2009-07-04 23:56:01 -

BUDAPEST, Hungary (AP) - Bela Kiraly, one of the military leaders of Hungary's short-lived anti-Soviet revolution in 1956, has died, the government said. He was 97.
A brief defense ministry statement provided no other details, including the cause of death or where and when it occurred. However, the daily newspaper Magyar Nemzet reported that Kiraly died Saturday morning in Budapest.
Kiraly served in the Hungarian army during World War II and later led its military academy.
In 1952, he was sentenced to death on trumped-up conspiracy charges by Hungary's Stalinist regime, but the sentence was later commuted to life in prison.
The October 1956 revolution, aimed at overthrowing the communist regime, lasted less than two weeks before it was crushed.

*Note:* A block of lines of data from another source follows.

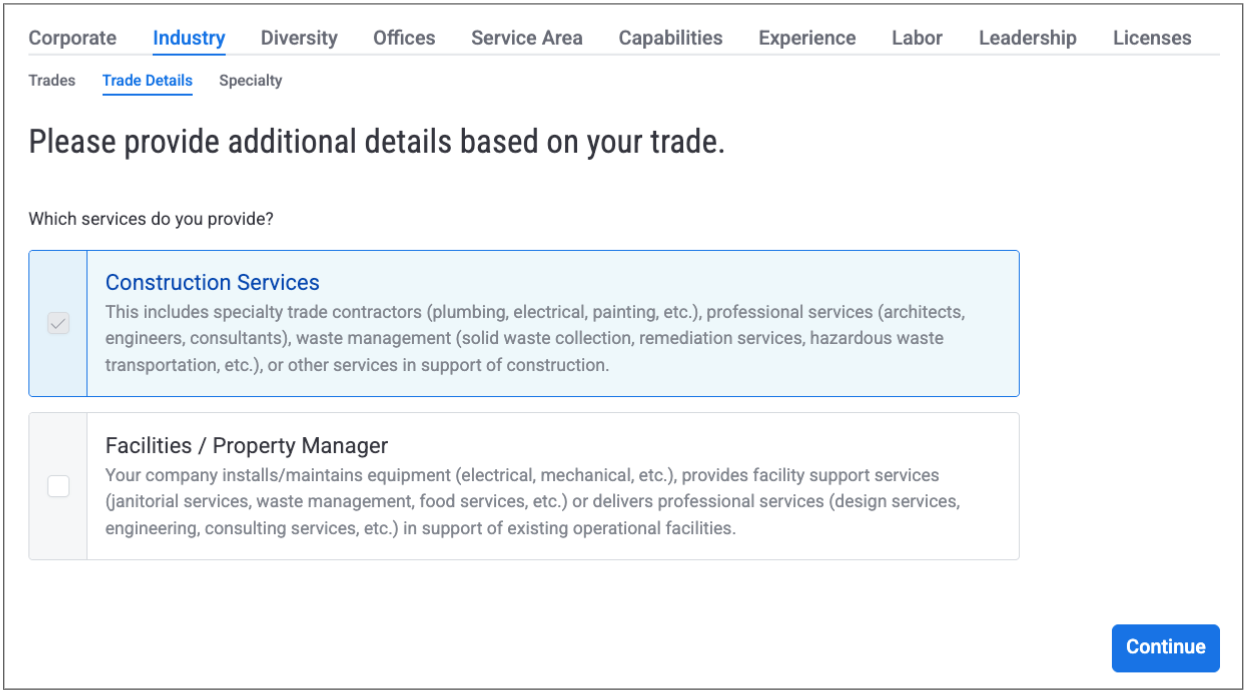Open the Specialty sub-tab

tap(250, 80)
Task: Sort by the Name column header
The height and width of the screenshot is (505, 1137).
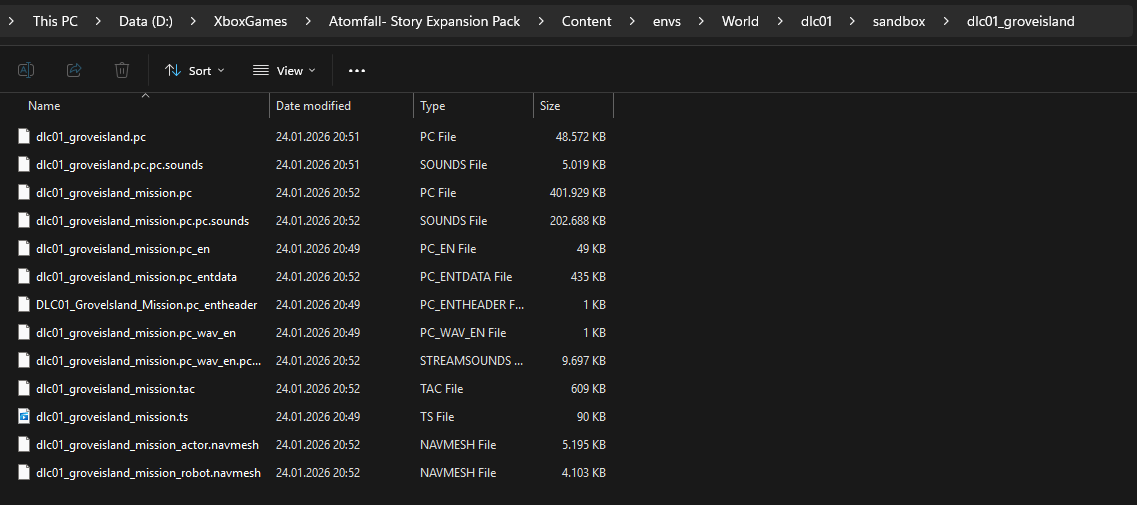Action: [x=44, y=106]
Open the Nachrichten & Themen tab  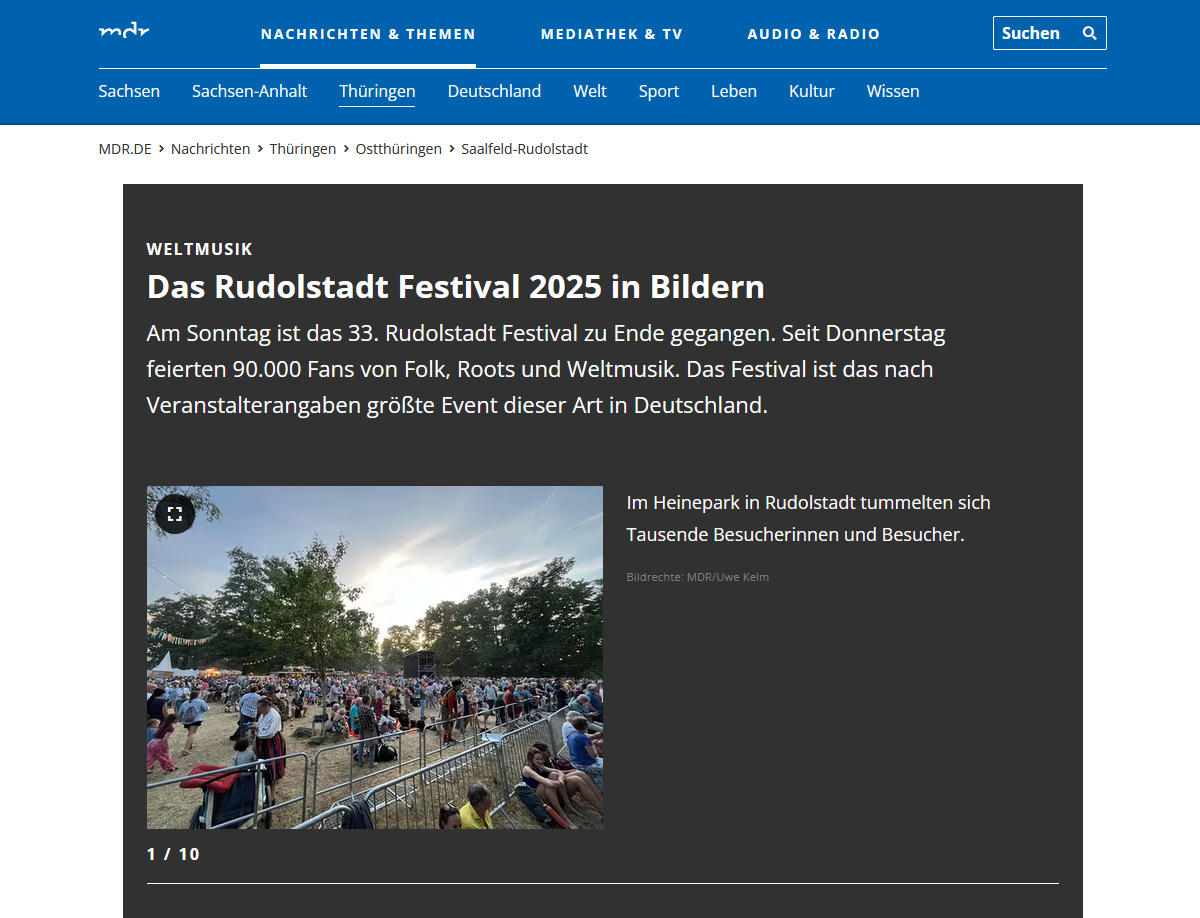(368, 34)
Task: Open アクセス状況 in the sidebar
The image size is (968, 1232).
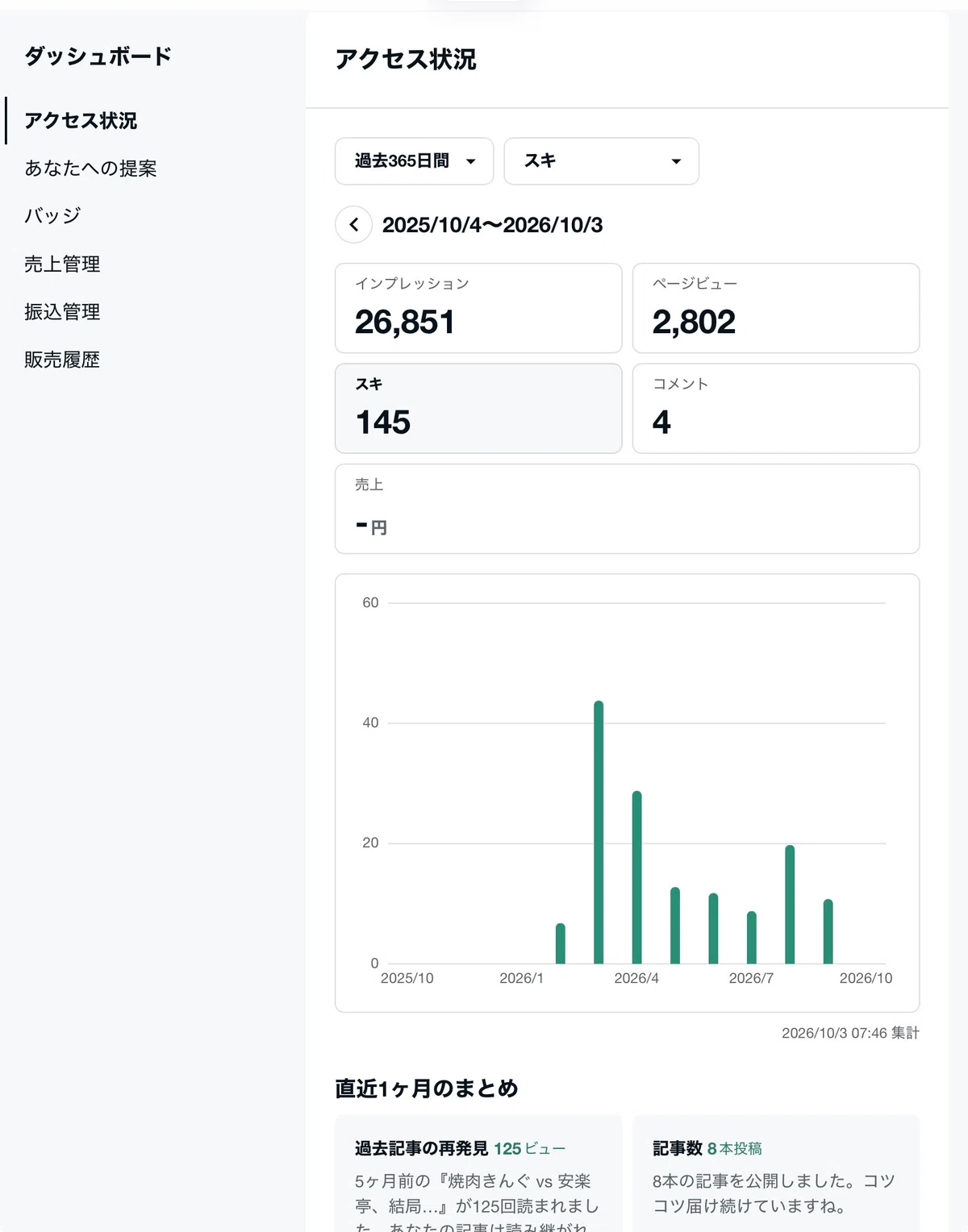Action: (81, 121)
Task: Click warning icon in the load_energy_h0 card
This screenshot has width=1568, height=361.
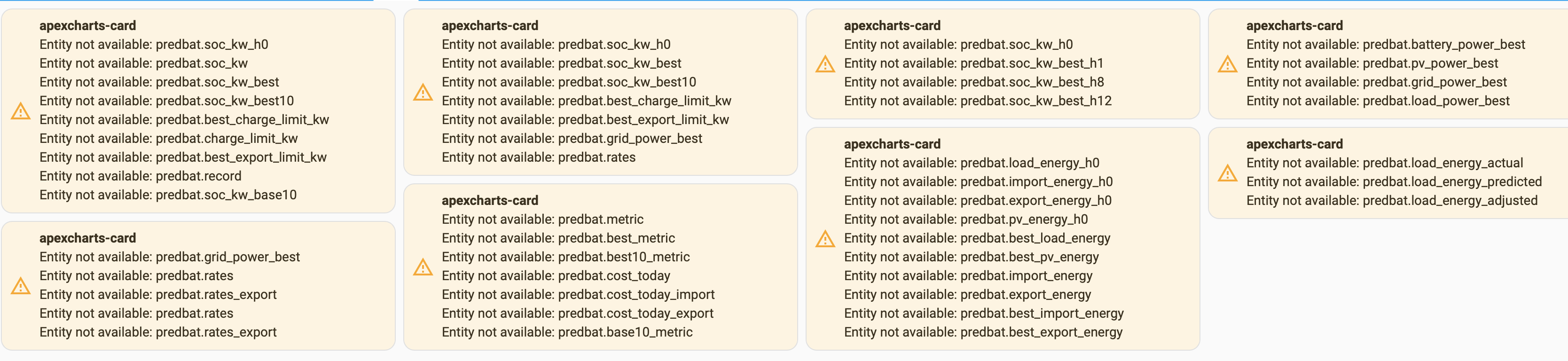Action: [825, 239]
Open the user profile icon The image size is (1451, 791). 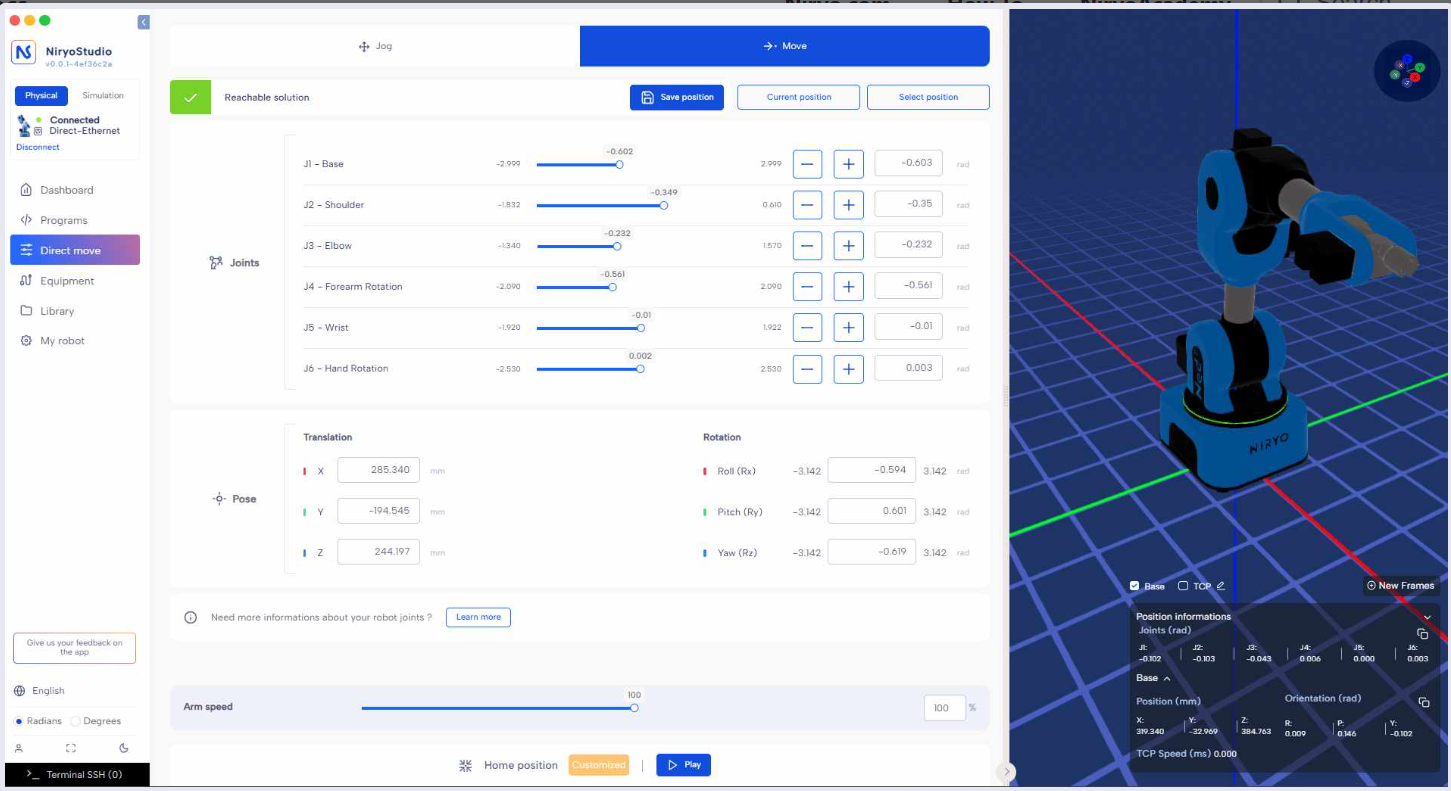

Kiraly had been freed from prison just weeks before the revolution and during it he was named as Budapest's military commander and head of the National Guard.
Kiraly's task was to organize the police, army and individual groups of insurgents into a cohesive body meant to help Prime Minister Imre Nagy's newly minted multiparty government stabilize the country.
When Soviet troops and tanks crushed the revolution, Kiraly fled to Austria and later to the United States, where he taught military history at Brooklyn College of City University of New York.